(MATERIALS PROVIDED)
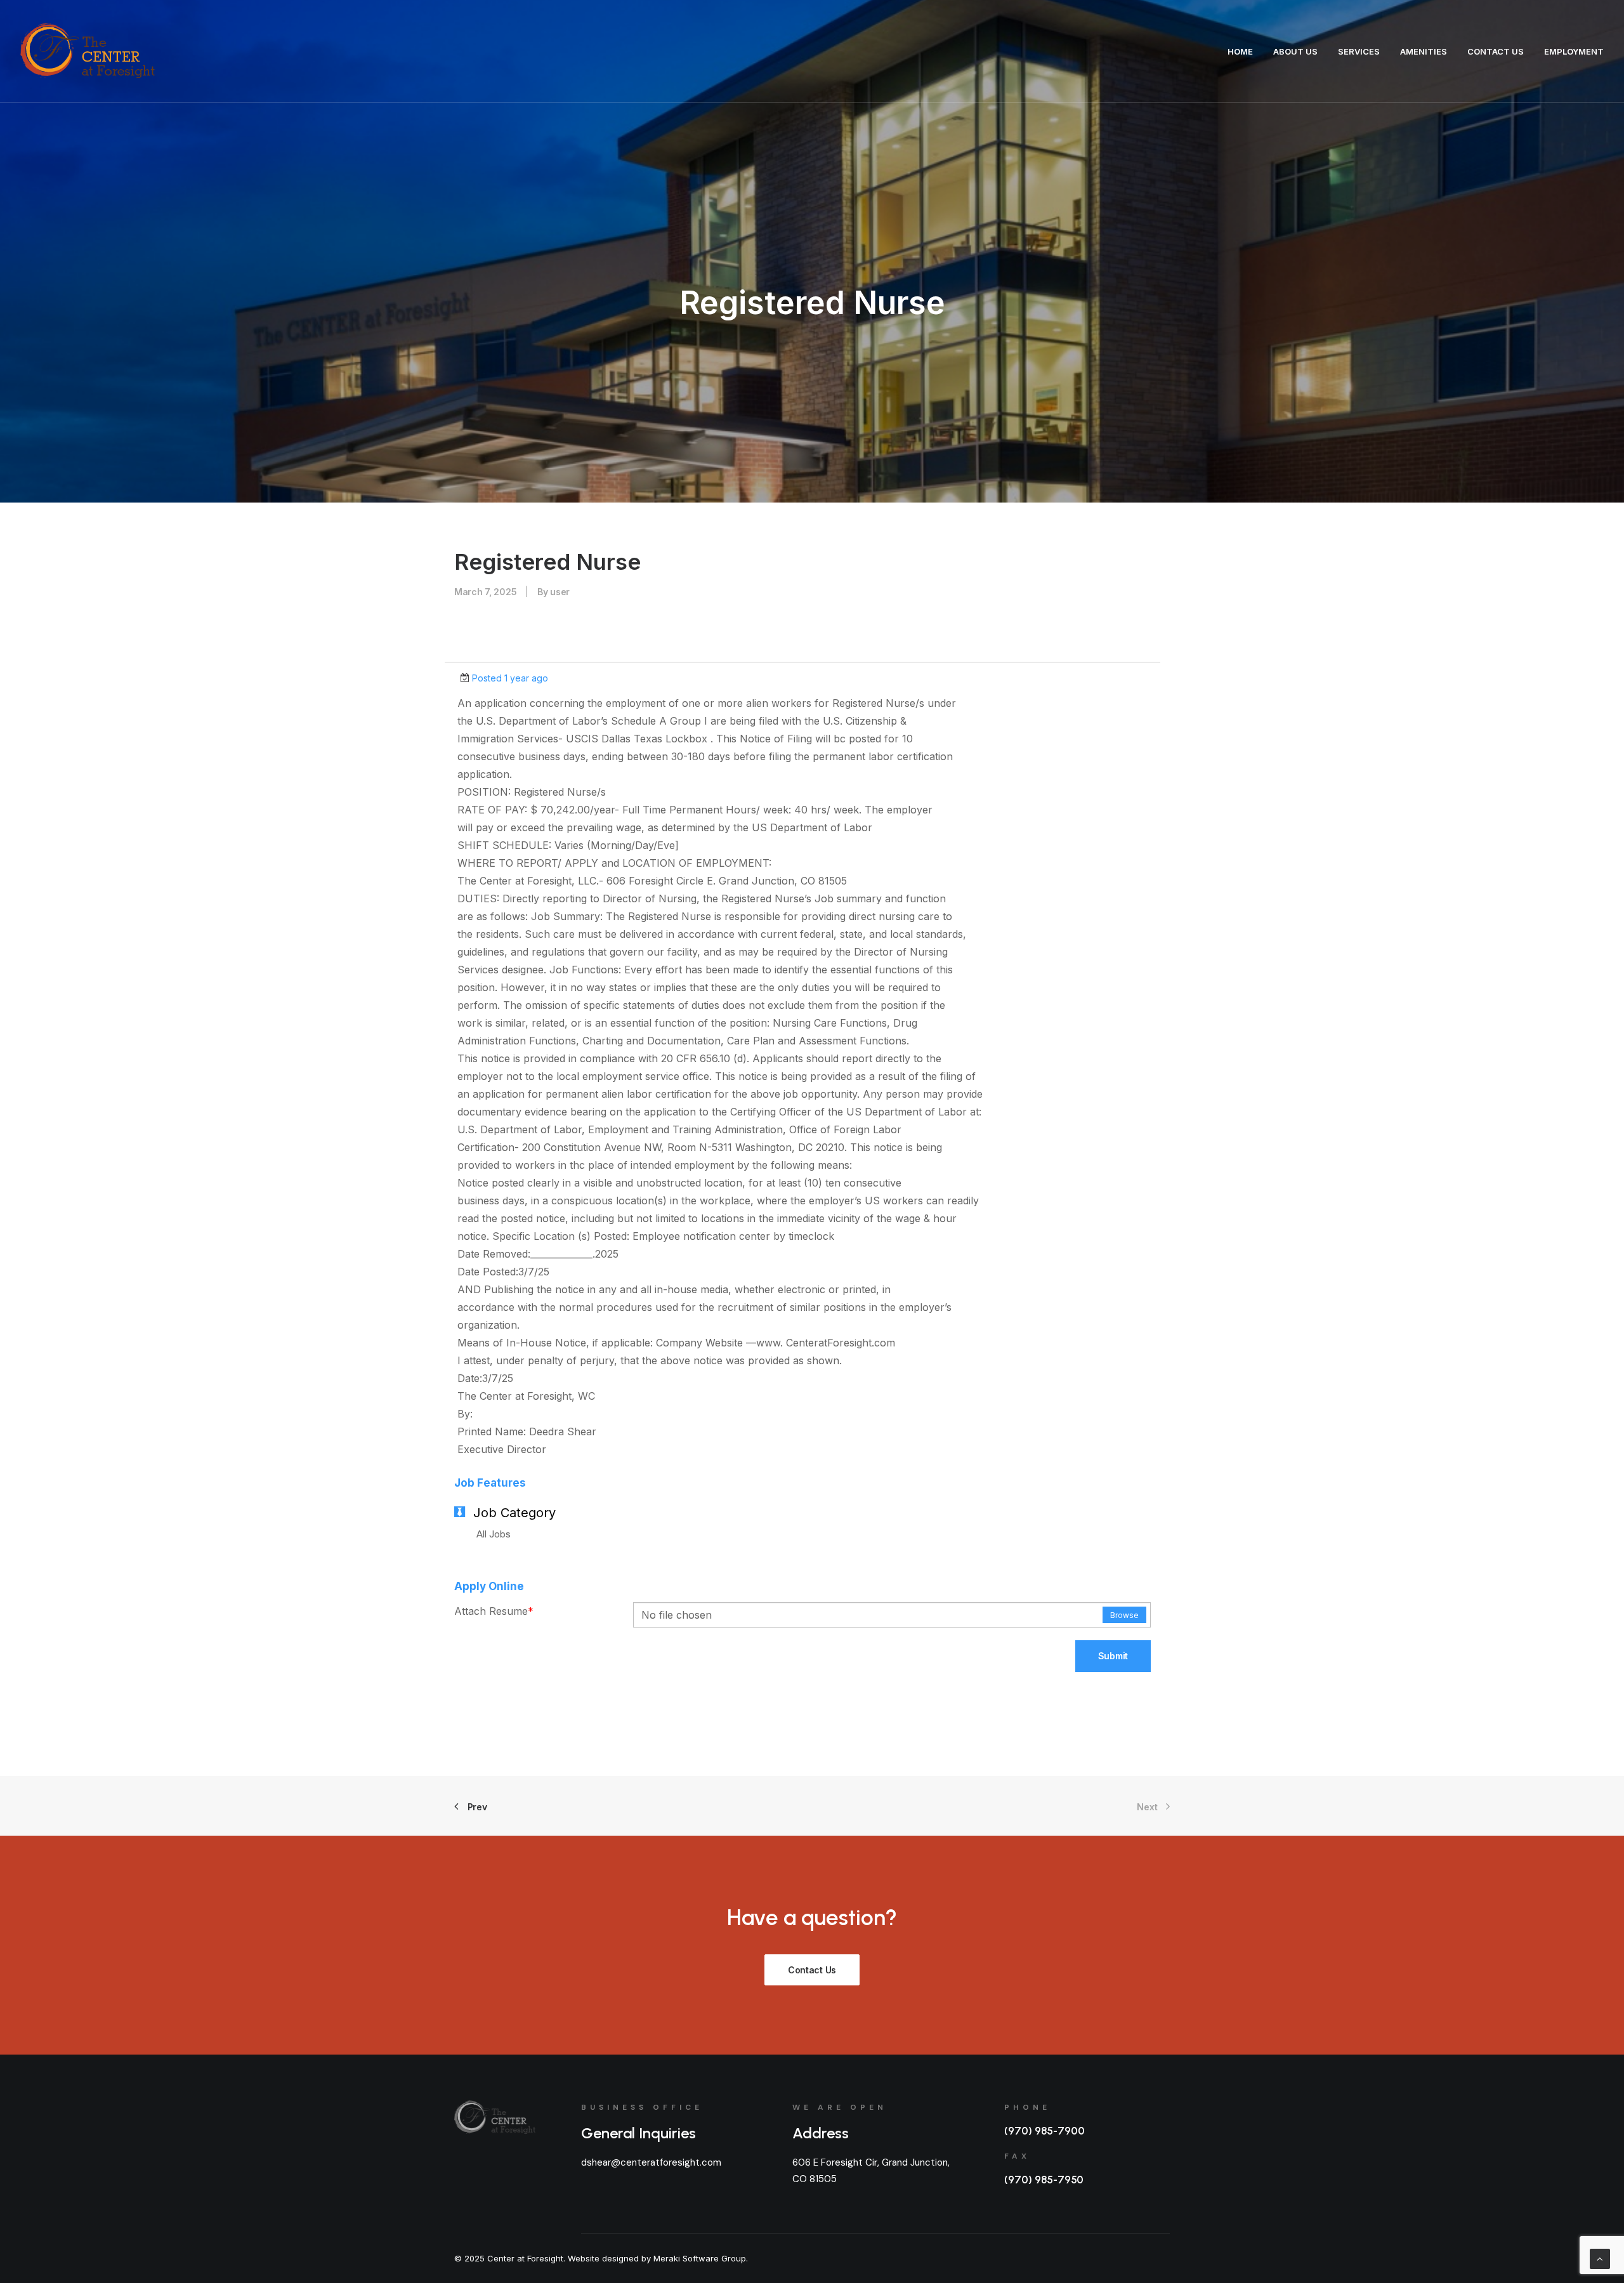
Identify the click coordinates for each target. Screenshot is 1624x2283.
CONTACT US (1495, 51)
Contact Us (812, 1969)
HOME (1240, 51)
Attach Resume (494, 1611)
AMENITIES (1423, 51)
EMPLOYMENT (1574, 51)
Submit (1113, 1655)
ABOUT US (1295, 51)
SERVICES (1359, 51)
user (560, 591)
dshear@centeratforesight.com (651, 2162)
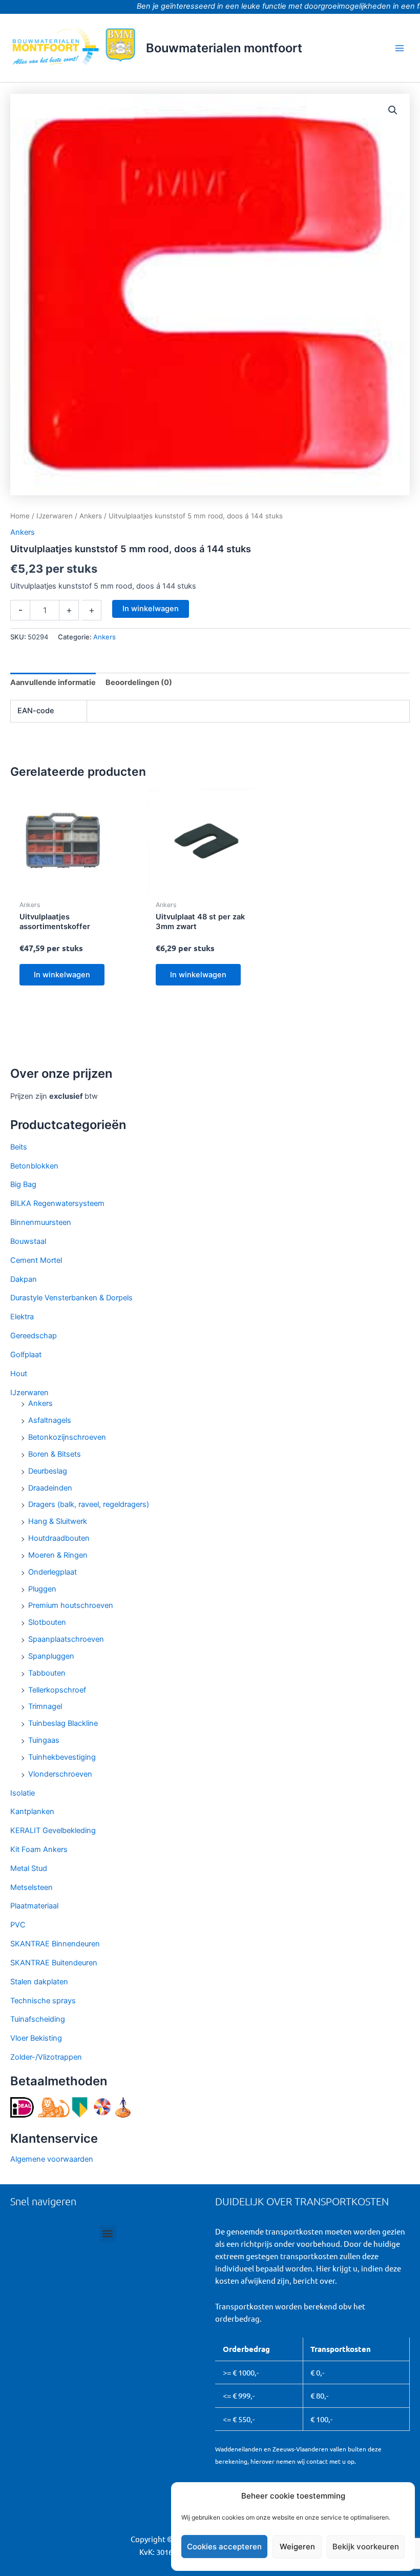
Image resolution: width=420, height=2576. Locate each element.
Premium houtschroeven (70, 1605)
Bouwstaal (28, 1241)
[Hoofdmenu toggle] (399, 47)
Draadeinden (50, 1488)
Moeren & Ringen (58, 1555)
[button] (393, 110)
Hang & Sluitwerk (57, 1521)
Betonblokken (34, 1166)
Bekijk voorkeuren (365, 2546)
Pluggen (42, 1589)
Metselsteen (31, 1887)
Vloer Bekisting (36, 2038)
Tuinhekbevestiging (62, 1757)
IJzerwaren (29, 1392)
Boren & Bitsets (54, 1454)
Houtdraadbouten (59, 1538)
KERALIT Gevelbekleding (53, 1830)
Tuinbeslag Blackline (63, 1723)
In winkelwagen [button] (62, 974)
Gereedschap (33, 1335)
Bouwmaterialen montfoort (224, 48)
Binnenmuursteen (40, 1222)
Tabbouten (47, 1673)
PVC (18, 1924)
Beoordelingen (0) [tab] (139, 682)
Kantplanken (32, 1811)
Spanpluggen (51, 1656)
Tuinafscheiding (37, 2019)
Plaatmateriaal (34, 1905)
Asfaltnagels (49, 1420)
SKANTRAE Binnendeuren (55, 1943)
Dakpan (23, 1279)
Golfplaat (25, 1354)
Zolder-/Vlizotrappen (46, 2057)
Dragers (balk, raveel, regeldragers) (88, 1504)
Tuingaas (43, 1740)
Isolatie (22, 1793)
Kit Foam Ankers (39, 1849)
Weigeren (297, 2546)
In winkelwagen (150, 608)
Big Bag (23, 1184)
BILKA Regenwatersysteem (57, 1203)
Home (20, 516)
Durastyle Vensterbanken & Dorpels (71, 1297)
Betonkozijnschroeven (67, 1437)
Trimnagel (45, 1706)
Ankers (40, 1403)
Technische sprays (43, 2000)
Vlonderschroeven (60, 1774)
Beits (18, 1147)
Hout (18, 1373)
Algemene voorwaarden (51, 2159)
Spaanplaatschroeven (66, 1639)
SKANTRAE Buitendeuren (53, 1962)
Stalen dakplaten (39, 1981)
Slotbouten (47, 1622)
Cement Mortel (36, 1260)
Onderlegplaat (52, 1572)
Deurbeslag (47, 1471)
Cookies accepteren (224, 2546)
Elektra (22, 1316)
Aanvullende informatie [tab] (53, 682)
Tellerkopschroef (57, 1690)
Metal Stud (28, 1868)
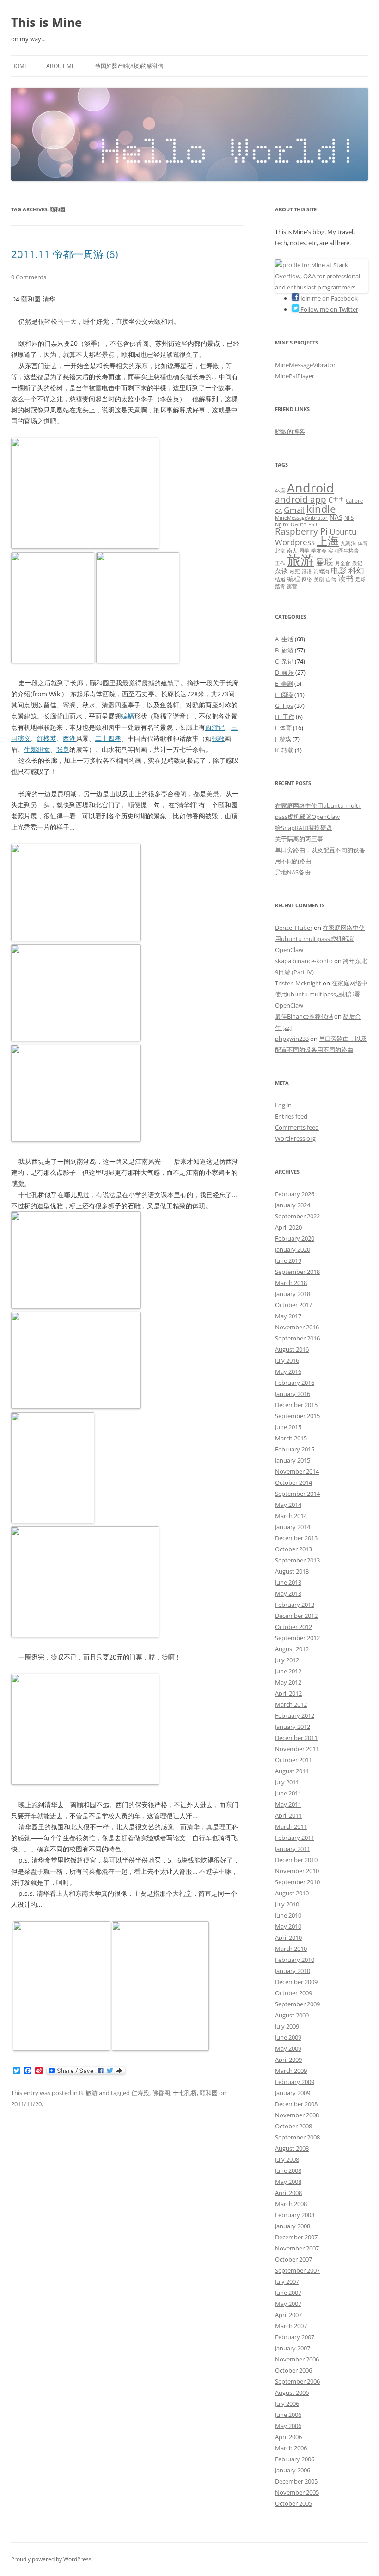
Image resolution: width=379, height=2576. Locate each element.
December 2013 (296, 1538)
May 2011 (288, 1804)
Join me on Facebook (328, 298)
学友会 (318, 550)
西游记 (215, 727)
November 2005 (297, 2492)
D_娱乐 (284, 672)
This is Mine (46, 22)
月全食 (342, 563)
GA (278, 511)
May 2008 (288, 2181)
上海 (328, 541)
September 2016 (297, 1338)
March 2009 (291, 2070)
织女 (43, 749)
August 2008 (292, 2148)
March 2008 (291, 2204)
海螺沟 (321, 571)
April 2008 (288, 2193)
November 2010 (297, 1871)
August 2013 (292, 1571)
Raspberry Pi (301, 531)
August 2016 (292, 1349)
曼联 (324, 562)
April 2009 (288, 2059)
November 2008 (297, 2115)
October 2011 (293, 1760)
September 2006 (297, 2381)
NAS (336, 517)
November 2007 (297, 2248)
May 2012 (288, 1682)
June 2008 (288, 2170)
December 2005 (296, 2481)
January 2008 (292, 2226)
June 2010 (288, 1915)
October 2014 (293, 1482)
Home (19, 66)
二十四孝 (108, 738)
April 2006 (288, 2437)
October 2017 (293, 1305)
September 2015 (297, 1416)
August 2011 (292, 1771)
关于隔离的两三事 (299, 839)
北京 (280, 550)
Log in (283, 1105)
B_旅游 (88, 2093)
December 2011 (296, 1738)
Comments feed (297, 1127)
(End MATERIALS PROVIDED)
■ WHAT TO DO ■
Look over the listing. Pull out every line with the string "width" in it.

■ ANSWER SPACE ■
Image resolution: width=420, height=2576. Locate each element.
Image resolution: width=379, height=2576. Locate each element.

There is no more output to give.